» **Aim**: Copy out, word for word, the rows that begin with the line containing "This screenshot has width=1456, height=819. Identify" and end with the line containing "pyautogui.click(x=512, y=435)", including both of those lines.

* * * * *

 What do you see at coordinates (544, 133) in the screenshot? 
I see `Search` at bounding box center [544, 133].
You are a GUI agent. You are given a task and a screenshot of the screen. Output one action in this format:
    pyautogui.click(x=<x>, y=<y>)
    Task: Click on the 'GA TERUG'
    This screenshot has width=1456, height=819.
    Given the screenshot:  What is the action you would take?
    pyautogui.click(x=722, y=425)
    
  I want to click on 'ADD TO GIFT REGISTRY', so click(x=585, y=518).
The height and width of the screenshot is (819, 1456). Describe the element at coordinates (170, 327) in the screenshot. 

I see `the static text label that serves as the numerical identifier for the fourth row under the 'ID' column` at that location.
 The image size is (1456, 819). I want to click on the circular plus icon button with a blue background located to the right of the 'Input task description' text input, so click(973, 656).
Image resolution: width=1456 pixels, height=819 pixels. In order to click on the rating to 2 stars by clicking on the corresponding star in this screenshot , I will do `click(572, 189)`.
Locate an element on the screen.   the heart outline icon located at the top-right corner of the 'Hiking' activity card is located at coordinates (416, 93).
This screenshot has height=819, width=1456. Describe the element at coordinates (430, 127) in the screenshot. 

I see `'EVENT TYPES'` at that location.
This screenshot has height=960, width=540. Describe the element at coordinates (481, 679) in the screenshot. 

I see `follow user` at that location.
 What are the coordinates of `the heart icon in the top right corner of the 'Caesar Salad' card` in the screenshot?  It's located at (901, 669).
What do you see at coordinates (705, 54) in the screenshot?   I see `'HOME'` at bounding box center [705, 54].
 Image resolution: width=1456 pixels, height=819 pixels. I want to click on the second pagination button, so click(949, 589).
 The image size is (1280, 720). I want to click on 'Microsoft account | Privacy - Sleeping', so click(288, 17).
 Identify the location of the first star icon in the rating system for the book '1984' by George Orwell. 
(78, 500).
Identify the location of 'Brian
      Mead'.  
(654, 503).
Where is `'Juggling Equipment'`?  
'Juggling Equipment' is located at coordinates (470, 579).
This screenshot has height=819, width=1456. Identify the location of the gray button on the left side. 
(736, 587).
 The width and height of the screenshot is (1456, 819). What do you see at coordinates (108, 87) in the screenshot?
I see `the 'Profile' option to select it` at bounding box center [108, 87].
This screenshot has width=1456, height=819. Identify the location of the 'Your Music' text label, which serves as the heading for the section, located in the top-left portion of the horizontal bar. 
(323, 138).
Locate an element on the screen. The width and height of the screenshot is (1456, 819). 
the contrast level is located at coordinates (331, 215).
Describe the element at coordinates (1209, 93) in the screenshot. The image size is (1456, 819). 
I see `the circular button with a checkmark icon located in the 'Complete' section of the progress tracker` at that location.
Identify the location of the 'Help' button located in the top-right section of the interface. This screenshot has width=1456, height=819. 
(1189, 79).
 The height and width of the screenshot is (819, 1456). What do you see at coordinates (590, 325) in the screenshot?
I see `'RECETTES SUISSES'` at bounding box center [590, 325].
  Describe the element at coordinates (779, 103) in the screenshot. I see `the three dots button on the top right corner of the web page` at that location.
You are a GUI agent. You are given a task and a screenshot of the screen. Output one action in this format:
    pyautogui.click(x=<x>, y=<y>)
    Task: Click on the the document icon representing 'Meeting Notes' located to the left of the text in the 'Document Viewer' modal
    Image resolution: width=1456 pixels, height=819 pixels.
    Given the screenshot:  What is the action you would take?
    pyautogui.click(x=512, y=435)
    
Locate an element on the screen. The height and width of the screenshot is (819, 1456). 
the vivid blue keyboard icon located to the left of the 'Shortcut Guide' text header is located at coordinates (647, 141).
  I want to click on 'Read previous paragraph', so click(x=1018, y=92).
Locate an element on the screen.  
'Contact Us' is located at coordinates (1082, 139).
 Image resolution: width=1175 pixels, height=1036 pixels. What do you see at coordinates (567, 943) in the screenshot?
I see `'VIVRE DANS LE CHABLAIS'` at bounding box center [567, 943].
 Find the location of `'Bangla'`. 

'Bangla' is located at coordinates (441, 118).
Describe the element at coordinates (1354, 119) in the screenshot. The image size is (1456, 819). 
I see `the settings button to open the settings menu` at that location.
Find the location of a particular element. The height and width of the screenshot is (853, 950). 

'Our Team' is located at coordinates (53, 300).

* * * * *

» **Output below**:
This screenshot has width=1456, height=819. Identify the location of the 'Your Music' text label, which serves as the heading for the section, located in the top-left portion of the horizontal bar. 
(323, 138).
Locate an element on the screen. The width and height of the screenshot is (1456, 819). 
the contrast level is located at coordinates (331, 215).
Describe the element at coordinates (1209, 93) in the screenshot. The image size is (1456, 819). 
I see `the circular button with a checkmark icon located in the 'Complete' section of the progress tracker` at that location.
Identify the location of the 'Help' button located in the top-right section of the interface. This screenshot has width=1456, height=819. 
(1189, 79).
 The height and width of the screenshot is (819, 1456). What do you see at coordinates (590, 325) in the screenshot?
I see `'RECETTES SUISSES'` at bounding box center [590, 325].
  Describe the element at coordinates (779, 103) in the screenshot. I see `the three dots button on the top right corner of the web page` at that location.
You are a GUI agent. You are given a task and a screenshot of the screen. Output one action in this format:
    pyautogui.click(x=<x>, y=<y>)
    Task: Click on the the document icon representing 'Meeting Notes' located to the left of the text in the 'Document Viewer' modal
    Image resolution: width=1456 pixels, height=819 pixels.
    Given the screenshot:  What is the action you would take?
    pyautogui.click(x=512, y=435)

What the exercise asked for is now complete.